Puppies can go through something very similar. Friendly and happy can turn to suspicion almost overnight, as if a switch was turned while everyone was sleeping.
Humans, eager to share their so-cute puppy, may well miss or ignore the signs of Stranger Danger and fail to protect the puppy from the forwardness of well-intentioned strangers. Worse, humans may think the puppy should be forced to interact with scary people so she can “get over” it.
So the first thing to keep in mind is that young mammals can indeed have normal development that includes Stranger Danger. The second thing to remember is that a Berner, according to the Breed Standard, “…may remain aloof to the attentions of strangers.”
A Berner puppy that prefers not to engage with strangers — and shows this by not engaging with said stranger — is being aloof with strangers. S/he may also be reflecting the normal developmental process of Stranger Danger, which is actually a process of awareness/discernment — a good thing.
All that is to offer reassurance that a puppy who doesn’t love everyone is okay; it is not a problem to be fixed. AND we want a puppy who is confident and not shy — so how do we proceed? Here are some thoughts…
Forcing a puppy to interact is a TERRIBLE IDEA. If you want to create a shy puppy — do that. Force doesn’t mean holding the puppy down and allowing Auntie Susie to pet the puppy — force can be much more benign. Just remember — no means no, even in a puppy.

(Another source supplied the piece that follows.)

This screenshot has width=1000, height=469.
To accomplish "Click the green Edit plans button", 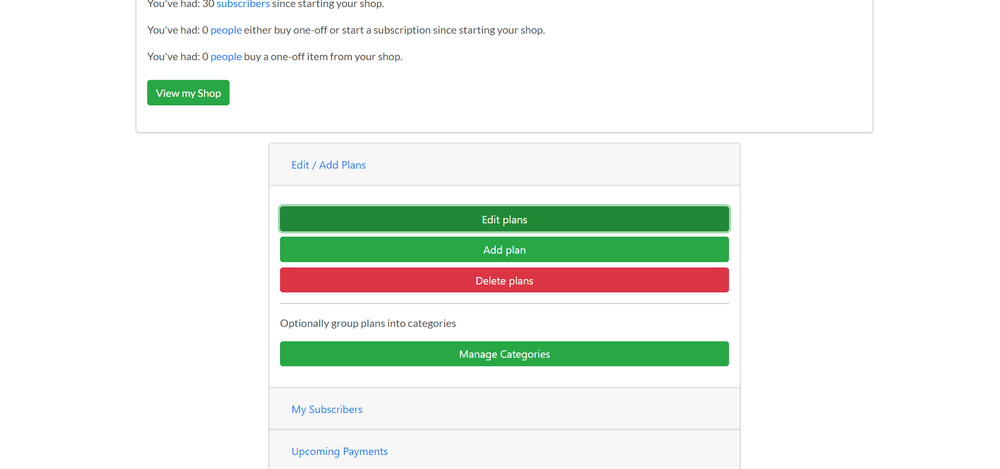I will tap(504, 219).
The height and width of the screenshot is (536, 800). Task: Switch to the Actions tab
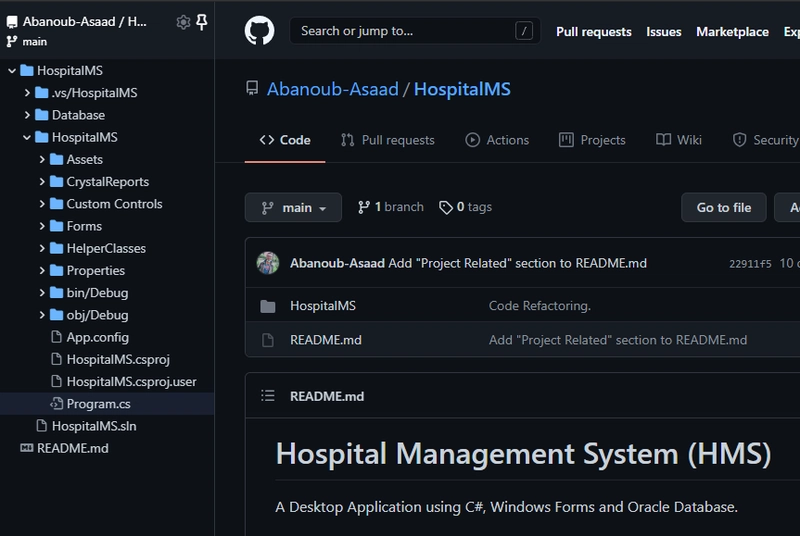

Confidence comes from mastery. Let the puppy master strangers one puppy step at a time. If the puppy doesn’t want to interact but is fine in the stranger’s presence — Yay! Reward that with YES (or click) and a cookie.
Puppy looks at the stranger — YES (or click) and cookie.
Puppy sniffs person — YES (or click) and cookie.
I like to teach a reliable hand touch — puppy bonks your hand and gets a Yes/Click and cookie; this can be transferred to a stranger when the puppy is comfortable. Person holds out hand and puppy bonks — and gets a cookie from you or if comfortable, from the stranger.
The goal is a puppy that is comfortable and relaxed around new people — that happens when a puppy is not terrorized by the new people, and remember: the puppy is the one who gets to decide what and who feels terrorizing.
Barking at a stranger says, “too much, too soon” in puppy language. S/he needs to be removed to a distance that feels safe. The build up to Stranger Mastery starts at the place that feels comfortable for the puppy.
Training the puppy is the easy part — it is managing other humans that can be tough.
If a puppy is concerned about a person, that person needs to completely ignore the puppy — no looking at the puppy, no talking to the puppy, no feeding the puppy, no petting the puppy — just ignore the puppy. All of those things — looking, talking, feeding, petting — are steps; doing them all at once constitutes flooding for a concerned puppy, and flooding is a Terrible Idea.
Bottom Line: Stranger Danger happens. It is a normal thing. Berners do not always love everyone — that is okay. Don’t let anyone force attention on your puppy. Start from a place of safety and work on having a relaxed puppy around strangers by reinforcing desired behavior.